Requirement :: Extract every item below, reproducing each of its lines without any alteration.

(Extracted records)

— START —

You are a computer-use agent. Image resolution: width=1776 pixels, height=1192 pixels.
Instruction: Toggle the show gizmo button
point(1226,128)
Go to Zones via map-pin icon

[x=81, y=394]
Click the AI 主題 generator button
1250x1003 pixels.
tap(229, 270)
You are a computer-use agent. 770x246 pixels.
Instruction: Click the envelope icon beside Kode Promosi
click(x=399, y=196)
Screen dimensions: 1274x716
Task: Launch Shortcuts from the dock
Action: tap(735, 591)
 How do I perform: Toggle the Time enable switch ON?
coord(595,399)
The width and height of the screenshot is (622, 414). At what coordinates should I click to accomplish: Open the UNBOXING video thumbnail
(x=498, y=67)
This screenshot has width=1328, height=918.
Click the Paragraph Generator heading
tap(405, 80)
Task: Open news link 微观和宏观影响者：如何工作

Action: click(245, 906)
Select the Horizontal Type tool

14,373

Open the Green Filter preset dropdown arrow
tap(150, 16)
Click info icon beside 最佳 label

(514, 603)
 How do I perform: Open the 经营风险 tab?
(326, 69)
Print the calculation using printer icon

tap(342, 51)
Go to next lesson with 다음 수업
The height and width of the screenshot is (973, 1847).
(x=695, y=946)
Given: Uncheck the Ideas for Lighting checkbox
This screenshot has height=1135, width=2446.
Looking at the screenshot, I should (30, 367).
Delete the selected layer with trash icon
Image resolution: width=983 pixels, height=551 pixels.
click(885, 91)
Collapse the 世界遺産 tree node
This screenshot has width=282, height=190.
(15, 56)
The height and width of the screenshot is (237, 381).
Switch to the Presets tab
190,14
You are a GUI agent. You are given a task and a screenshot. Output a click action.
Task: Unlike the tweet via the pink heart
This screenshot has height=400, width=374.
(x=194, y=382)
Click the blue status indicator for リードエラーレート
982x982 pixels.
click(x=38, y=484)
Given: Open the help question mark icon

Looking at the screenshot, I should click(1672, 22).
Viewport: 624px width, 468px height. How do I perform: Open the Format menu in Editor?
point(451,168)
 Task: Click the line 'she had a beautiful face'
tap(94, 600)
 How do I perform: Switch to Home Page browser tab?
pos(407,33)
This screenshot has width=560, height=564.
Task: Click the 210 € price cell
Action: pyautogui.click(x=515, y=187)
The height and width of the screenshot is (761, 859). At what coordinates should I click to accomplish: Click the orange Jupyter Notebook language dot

— END —

Solution for this problem ::
You are a computer-use agent. Image resolution: width=1776 pixels, height=1192 pixels.
Instruction: Toggle the show gizmo button
point(1226,128)
Go to Zones via map-pin icon

[x=81, y=394]
Click the AI 主題 generator button
1250x1003 pixels.
tap(229, 270)
You are a computer-use agent. 770x246 pixels.
Instruction: Click the envelope icon beside Kode Promosi
click(x=399, y=196)
Screen dimensions: 1274x716
Task: Launch Shortcuts from the dock
Action: tap(735, 591)
 How do I perform: Toggle the Time enable switch ON?
coord(595,399)
The width and height of the screenshot is (622, 414). At what coordinates should I click to accomplish: Open the UNBOXING video thumbnail
(x=498, y=67)
This screenshot has width=1328, height=918.
Click the Paragraph Generator heading
tap(405, 80)
Task: Open news link 微观和宏观影响者：如何工作

Action: click(245, 906)
Select the Horizontal Type tool

14,373

Open the Green Filter preset dropdown arrow
tap(150, 16)
Click info icon beside 最佳 label

(514, 603)
 How do I perform: Open the 经营风险 tab?
(326, 69)
Print the calculation using printer icon

tap(342, 51)
Go to next lesson with 다음 수업
The height and width of the screenshot is (973, 1847).
(x=695, y=946)
Given: Uncheck the Ideas for Lighting checkbox
This screenshot has height=1135, width=2446.
Looking at the screenshot, I should (30, 367).
Delete the selected layer with trash icon
Image resolution: width=983 pixels, height=551 pixels.
click(885, 91)
Collapse the 世界遺産 tree node
This screenshot has width=282, height=190.
(15, 56)
The height and width of the screenshot is (237, 381).
Switch to the Presets tab
190,14
You are a GUI agent. You are given a task and a screenshot. Output a click action.
Task: Unlike the tweet via the pink heart
This screenshot has height=400, width=374.
(x=194, y=382)
Click the blue status indicator for リードエラーレート
982x982 pixels.
click(x=38, y=484)
Given: Open the help question mark icon

Looking at the screenshot, I should click(1672, 22).
Viewport: 624px width, 468px height. How do I perform: Open the Format menu in Editor?
point(451,168)
 Task: Click the line 'she had a beautiful face'
tap(94, 600)
 How do I perform: Switch to Home Page browser tab?
pos(407,33)
This screenshot has width=560, height=564.
Task: Click the 210 € price cell
Action: pyautogui.click(x=515, y=187)
The height and width of the screenshot is (761, 859). At what coordinates should I click to accomplish: Click the orange Jupyter Notebook language dot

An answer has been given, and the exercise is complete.